P2Pool mining is more complex than pool mining because it requires that the pool miners run a dedicated computer with enough disk space, memory, and internet bandwidth to support a Bitcoin full node and the P2Pool node software. P2Pool miners connect their mining hardware to their local P2Pool node, which simulates the functions of a pool server by sending block templates to the mining hardware. On P2Pool, individual pool miners construct their own candidate blocks, aggregating transactions much like solo miners, but then mine collaboratively on the share chain. P2Pool is a hybrid approach that has the advantage of much more granular payouts than solo mining, but without giving too much control to a pool operator like managed pools.
Even though P2Pool reduces the concentration of power by mining pool operators, it is conceivably vulnerable to 51% attacks against the share chain itself. A much broader adoption of P2Pool does not solve the 51% attack problem for Bitcoin itself. Rather, P2Pool makes Bitcoin more robust overall, as part of a diversified mining ecosystem. As of this writing, P2Pool has fallen into disuse, but new protocols such as Stratum v2 can allow individual miners to choose the transactions they include in their blocks.
Bitcoin’s consensus mechanism is, at least theoretically, vulnerable to attack by miners (or pools) that attempt to use their hashing power to dishonest or destructive ends. As we saw, the consensus mechanism depends on having a majority of the miners acting honestly out of self-interest. However, if a miner or group of miners can achieve a significant share of the mining power, they can attack the consensus mechanism so as to disrupt the security and availability of the Bitcoin network.

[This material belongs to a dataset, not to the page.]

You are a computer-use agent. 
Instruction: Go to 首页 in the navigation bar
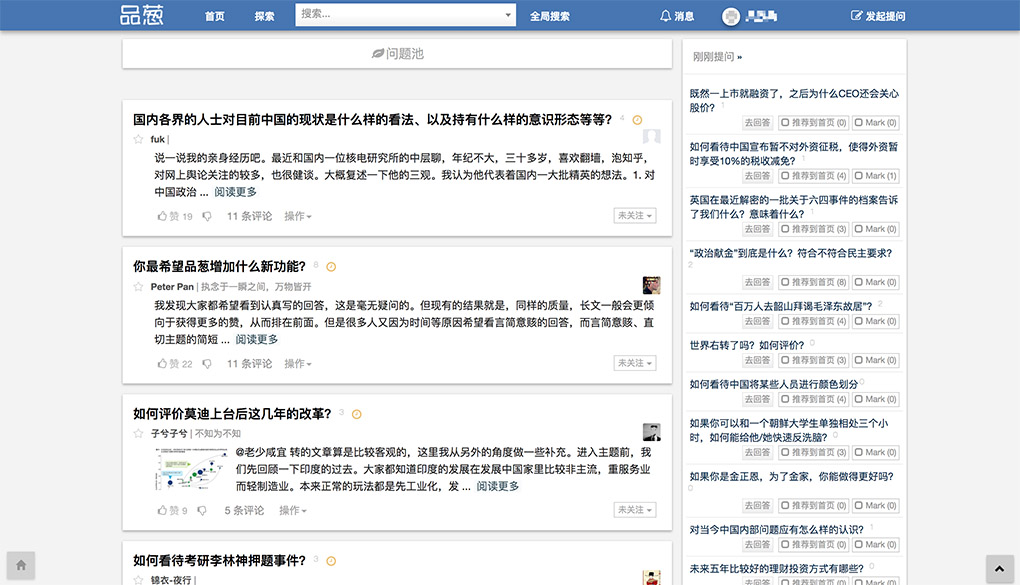pos(214,16)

It is important to note that hashrate attacks have the greatest effect on future consensus. Confirmed transactions on the best blockchain become more and more immutable as time passes. While in theory, a fork can be achieved at any depth, in practice, the computing power needed to force a very deep fork is immense, making old blocks very hard to change. Hashrate attacks also do not affect the security of the private keys and signing algorithms.
One attack scenario against the consensus mechanism is called the majority attack or 51% attack. In this scenario a group of miners, controlling a majority of the total network’s hashing power (such as 51%), collude to attack Bitcoin. With the ability to mine the majority of the blocks, the attacking miners can cause deliberate "forks" in the blockchain and double-spend transactions or execute denial-of-service attacks against specific transactions or addresses. A fork/double-spend attack is where the attacker causes previously confirmed blocks to be invalidated by forking below them and reconverging on an alternate chain. With sufficient power, an attacker can invalidate six or more blocks in a row, causing transactions that were considered immutable (six confirmations) to be invalidated. Note that a double-spend can only be done on the attacker’s own transactions, for which the attacker can produce a valid signature. Double-spending one’s own transactions can be profitable if invalidating a transaction allows the attacker to get an irreversible exchange payment or product without paying for it.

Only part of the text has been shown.